> [Problem to work on] When writing out the listing below, reproduce every word exactly and skip the pictures.

•••••

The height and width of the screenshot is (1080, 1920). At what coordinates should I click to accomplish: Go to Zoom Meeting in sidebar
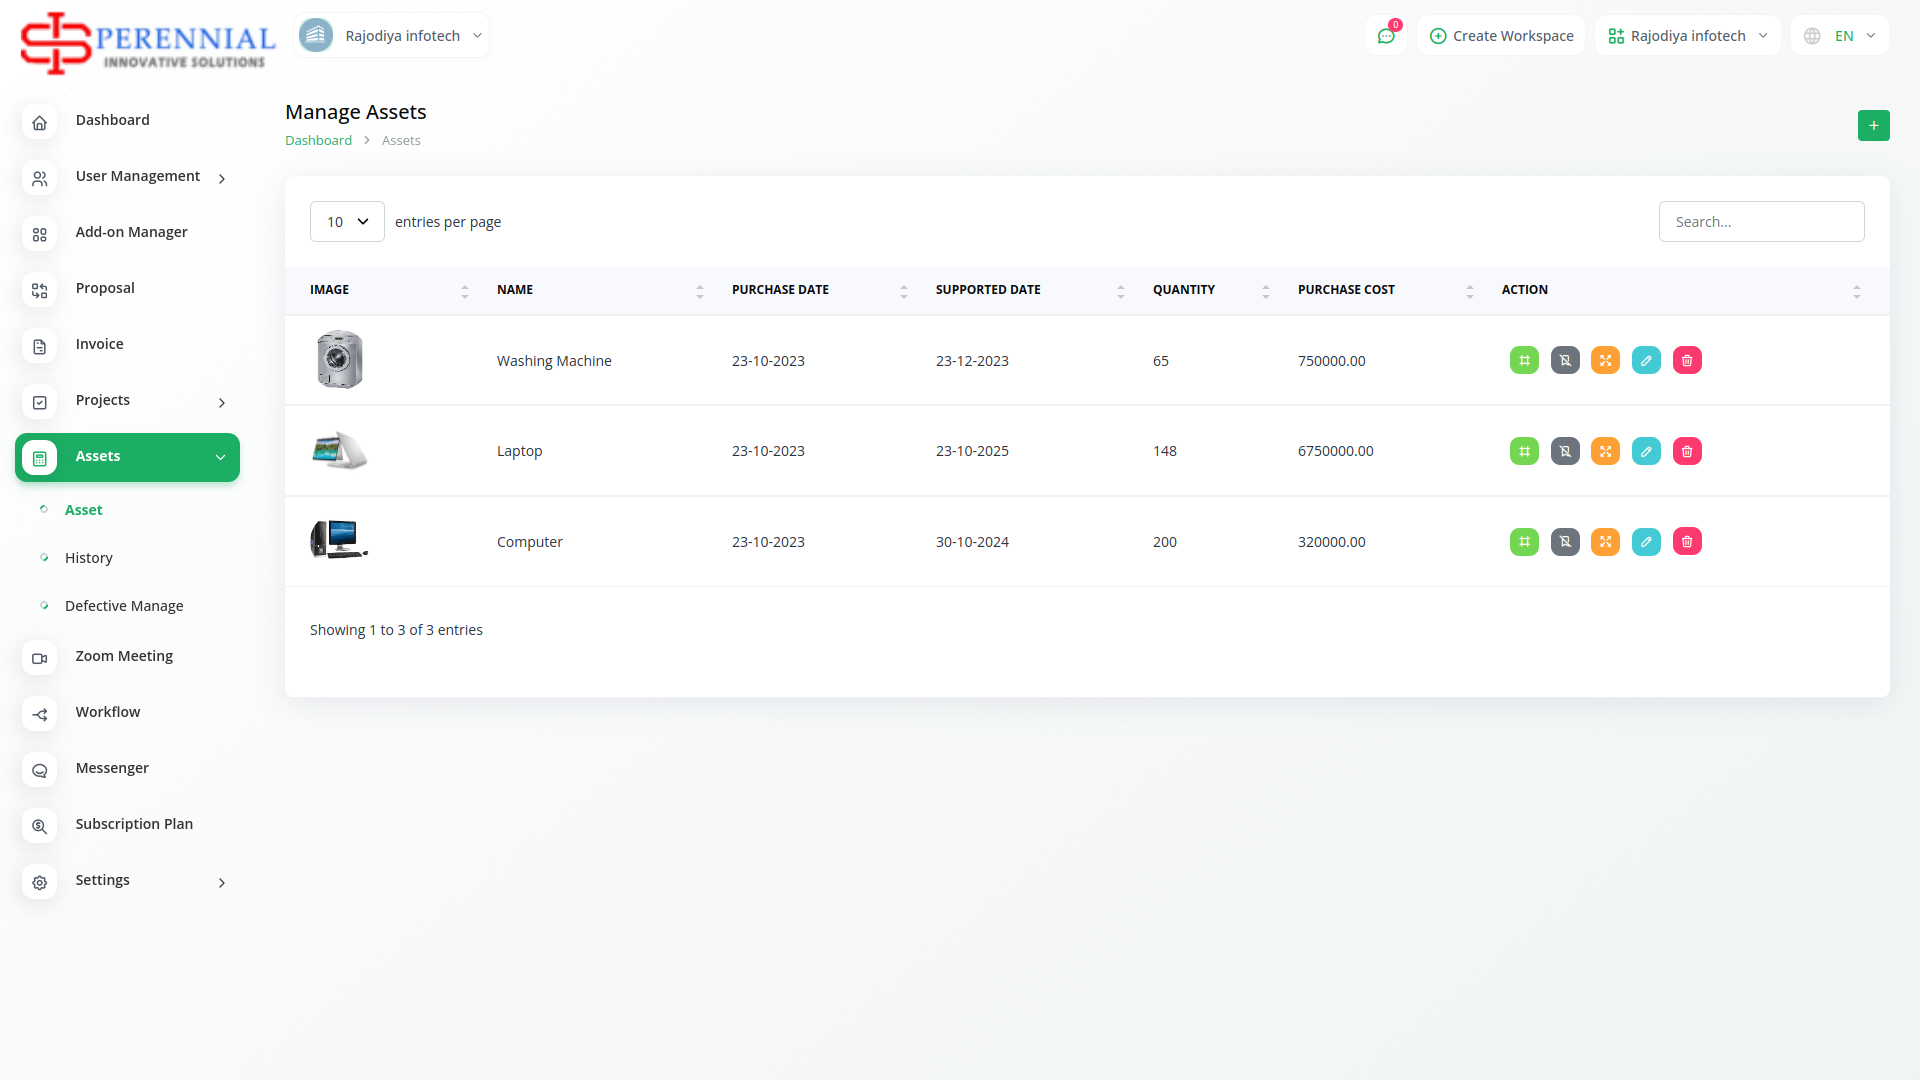(124, 656)
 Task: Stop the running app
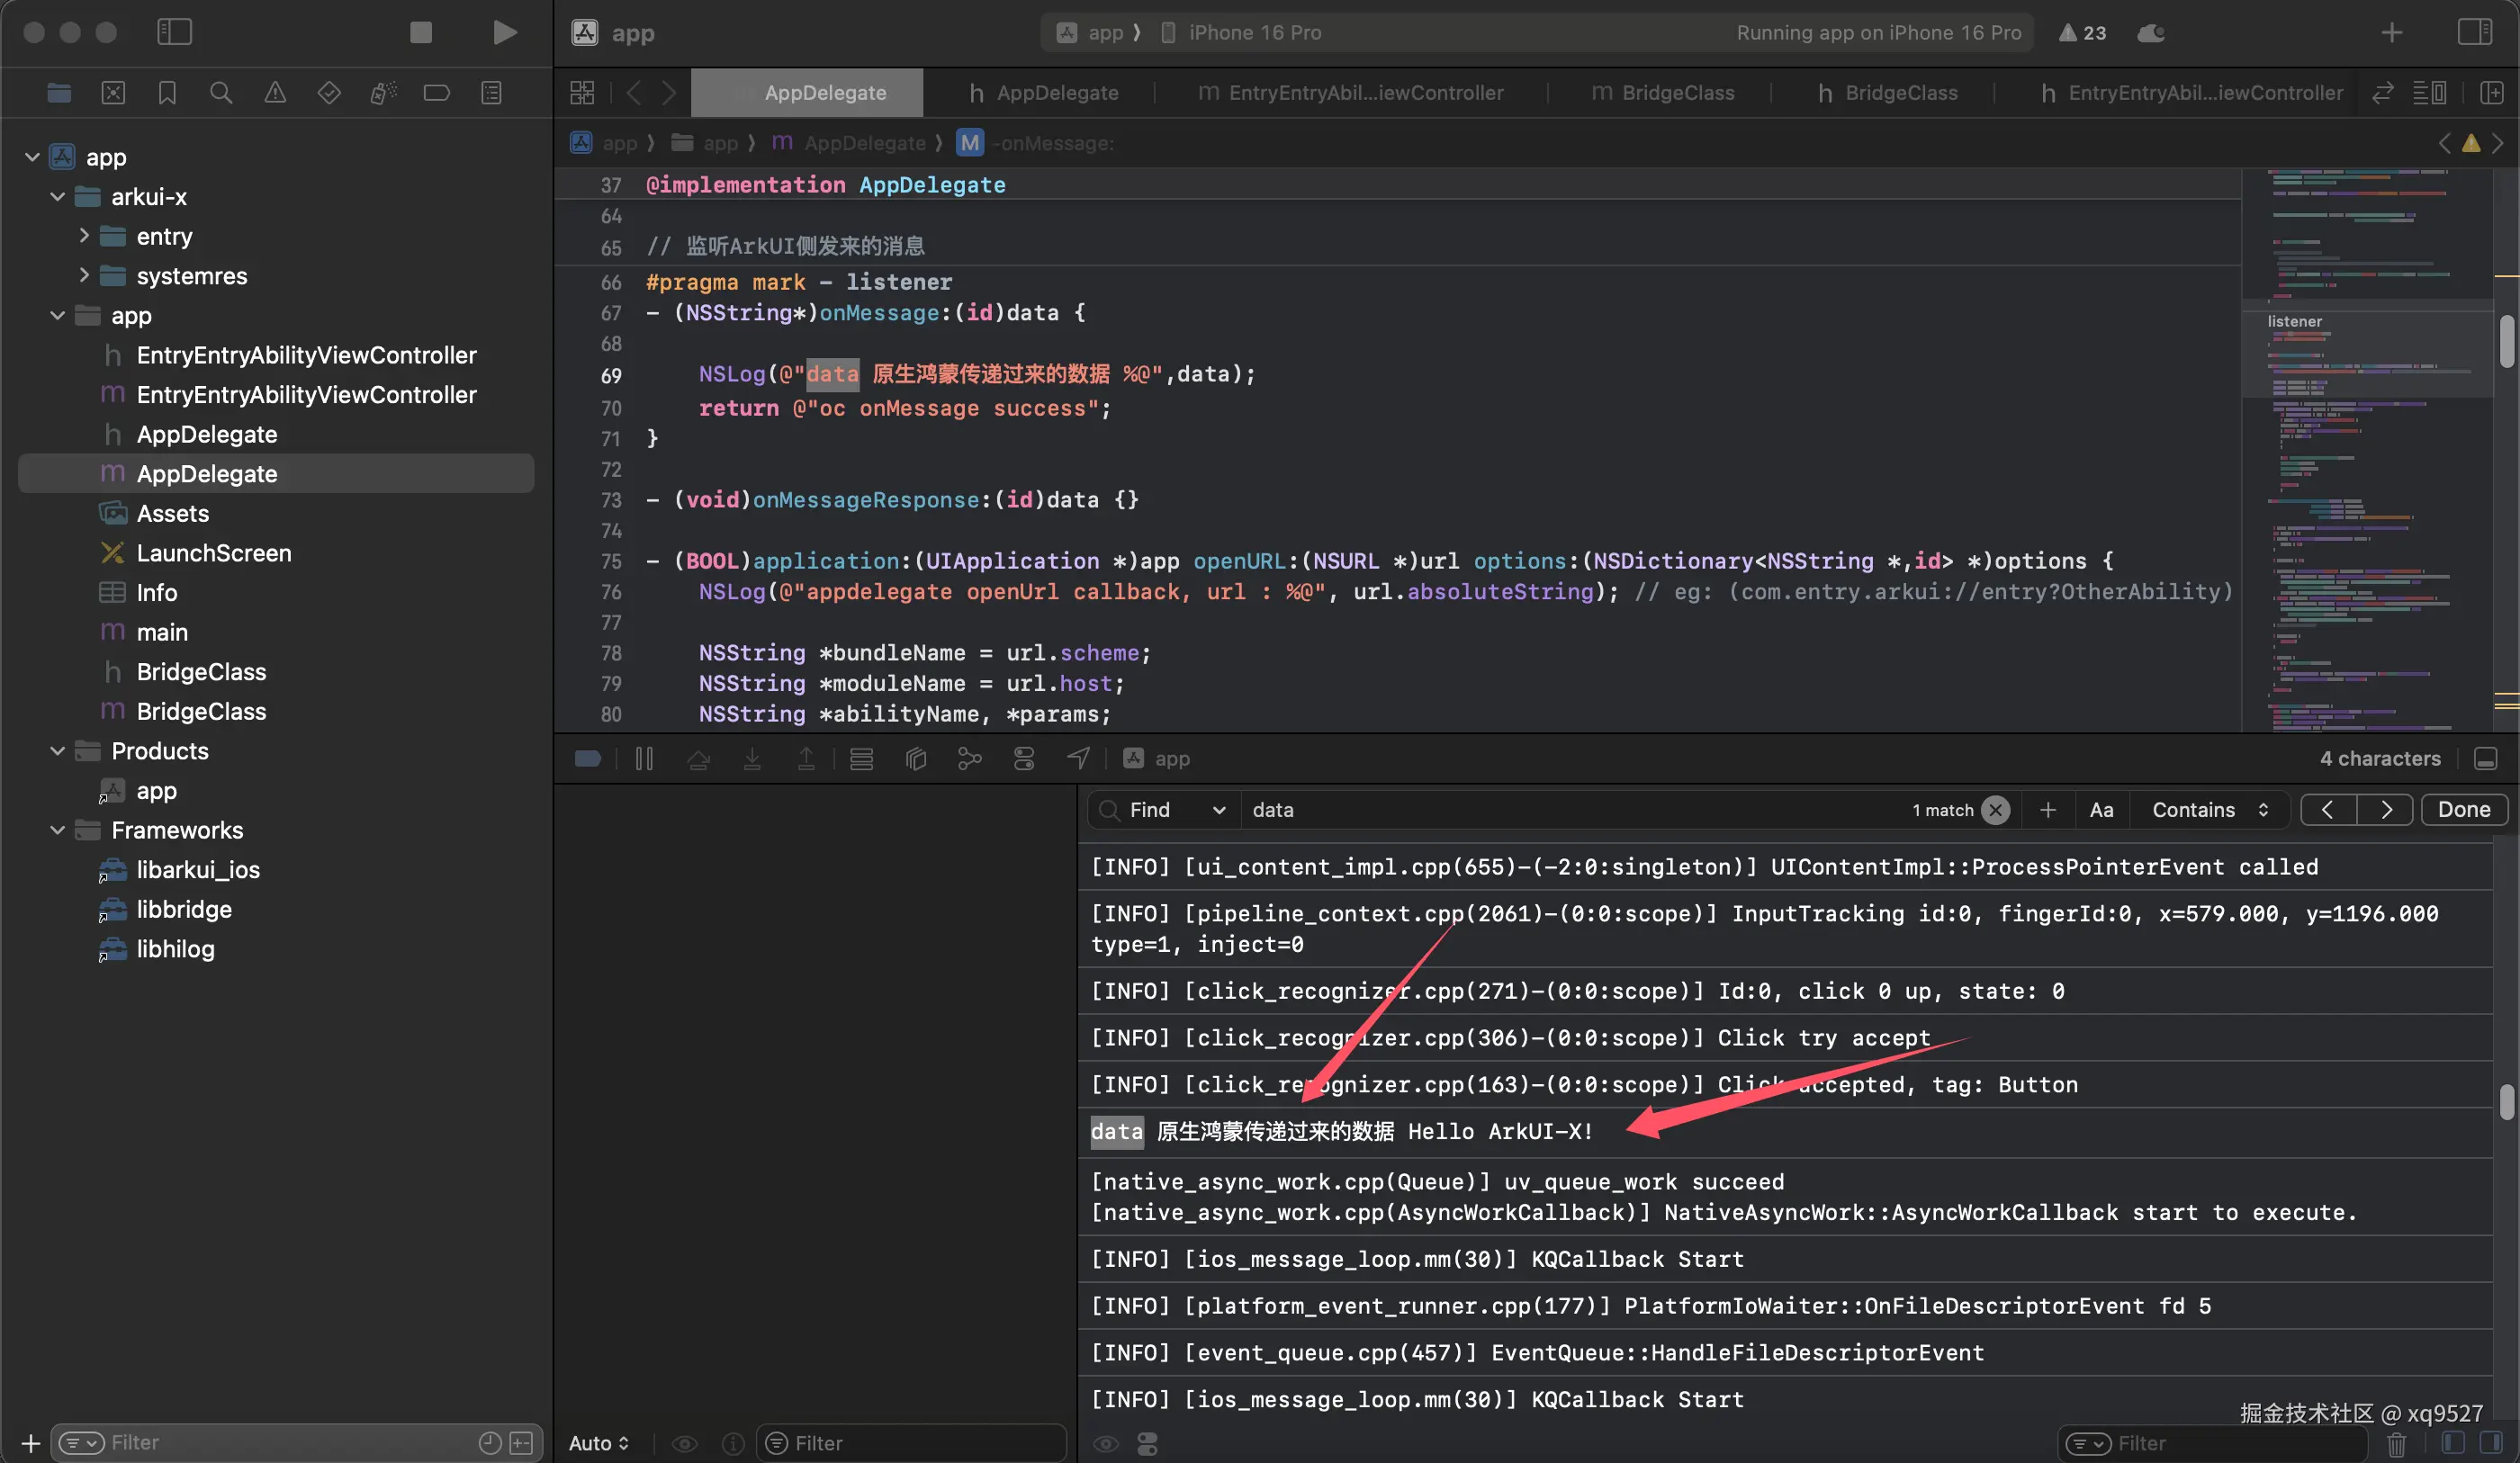[421, 33]
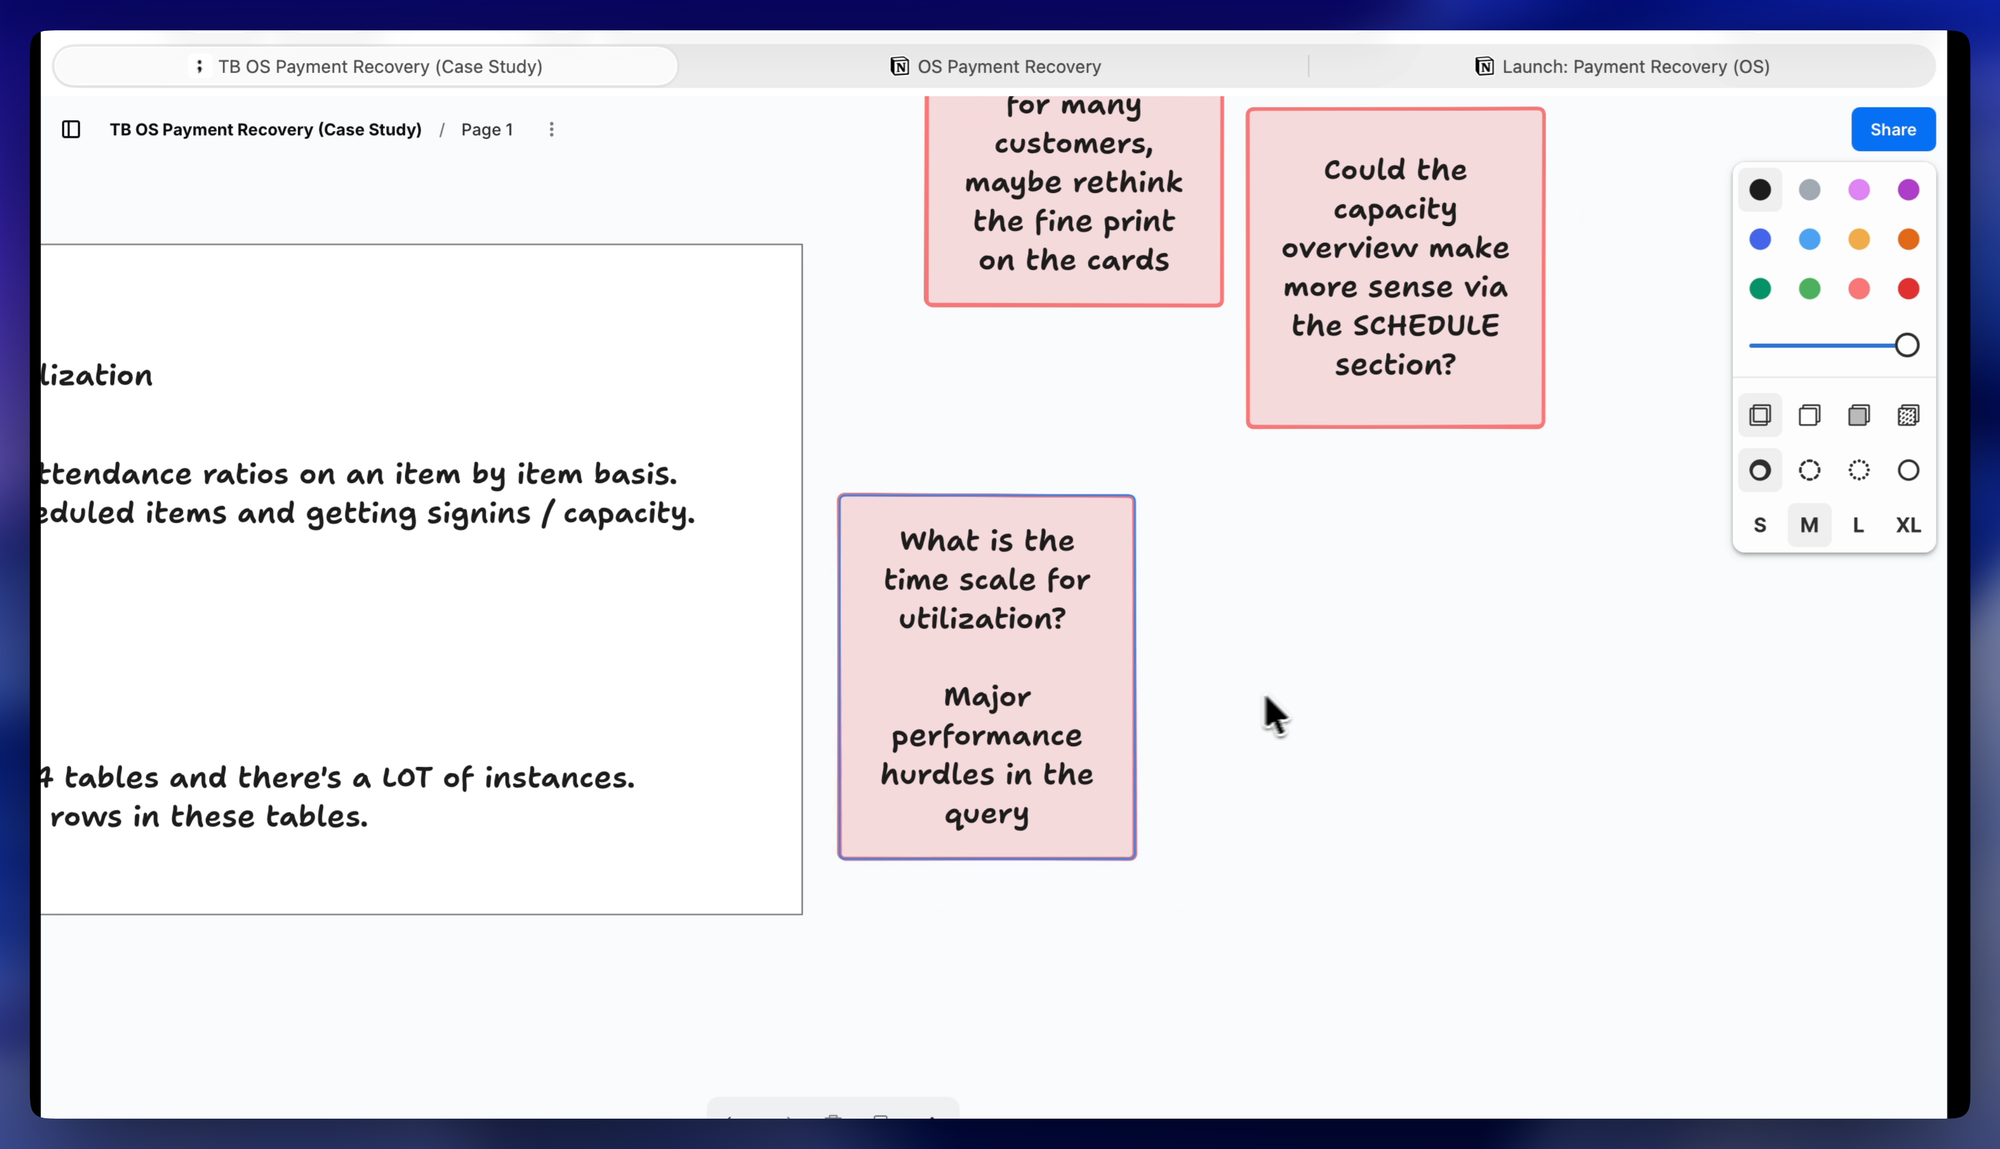Select the draw dash style icon
The image size is (2000, 1149).
click(x=1760, y=470)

•••••

> [Task answer]
The height and width of the screenshot is (1080, 1920). At what coordinates should I click to accomplish: Go to Zoom Meeting in sidebar
(124, 656)
 Task: Stop the running app
[421, 33]
Select the draw dash style icon
The image size is (2000, 1149).
click(x=1760, y=470)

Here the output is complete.